>> Begin GIVEN RECORDS

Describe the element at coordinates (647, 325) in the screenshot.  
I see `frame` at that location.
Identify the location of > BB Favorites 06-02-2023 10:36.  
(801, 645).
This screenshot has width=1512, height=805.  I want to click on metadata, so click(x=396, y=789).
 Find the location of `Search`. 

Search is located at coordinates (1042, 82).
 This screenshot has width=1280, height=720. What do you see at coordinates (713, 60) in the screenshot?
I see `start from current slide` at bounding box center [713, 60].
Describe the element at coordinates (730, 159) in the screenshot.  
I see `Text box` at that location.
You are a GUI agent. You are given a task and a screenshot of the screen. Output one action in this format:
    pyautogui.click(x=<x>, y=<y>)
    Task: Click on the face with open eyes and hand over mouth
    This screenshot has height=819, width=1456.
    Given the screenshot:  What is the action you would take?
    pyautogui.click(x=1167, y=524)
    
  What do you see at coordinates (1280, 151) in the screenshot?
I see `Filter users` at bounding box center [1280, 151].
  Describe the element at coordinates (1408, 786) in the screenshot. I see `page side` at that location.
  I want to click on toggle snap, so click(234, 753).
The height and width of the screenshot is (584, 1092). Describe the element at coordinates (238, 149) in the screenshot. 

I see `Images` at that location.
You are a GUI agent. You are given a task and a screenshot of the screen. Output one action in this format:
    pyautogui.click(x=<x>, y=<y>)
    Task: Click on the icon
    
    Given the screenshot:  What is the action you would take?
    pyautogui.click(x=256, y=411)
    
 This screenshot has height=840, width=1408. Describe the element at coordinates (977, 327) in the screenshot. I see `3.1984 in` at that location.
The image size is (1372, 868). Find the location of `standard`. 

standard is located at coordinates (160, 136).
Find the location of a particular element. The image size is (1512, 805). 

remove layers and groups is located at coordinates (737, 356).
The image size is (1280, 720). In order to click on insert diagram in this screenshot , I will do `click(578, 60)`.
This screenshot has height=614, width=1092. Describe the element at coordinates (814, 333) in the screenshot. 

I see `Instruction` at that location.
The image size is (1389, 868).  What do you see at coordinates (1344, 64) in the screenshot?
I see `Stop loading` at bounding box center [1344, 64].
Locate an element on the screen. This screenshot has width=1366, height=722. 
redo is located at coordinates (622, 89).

>> End GIVEN RECORDS

— INSTRUCTIONS FOR THE TASK —
Copy out the stretch from the line containing "Identify the location" through the line containing "This screenshot has width=1512, height=805." without changing a word.

— SOLUTION TO THIS EXERCISE —
Identify the location of > BB Favorites 06-02-2023 10:36.  
(801, 645).
This screenshot has width=1512, height=805.  I want to click on metadata, so click(x=396, y=789).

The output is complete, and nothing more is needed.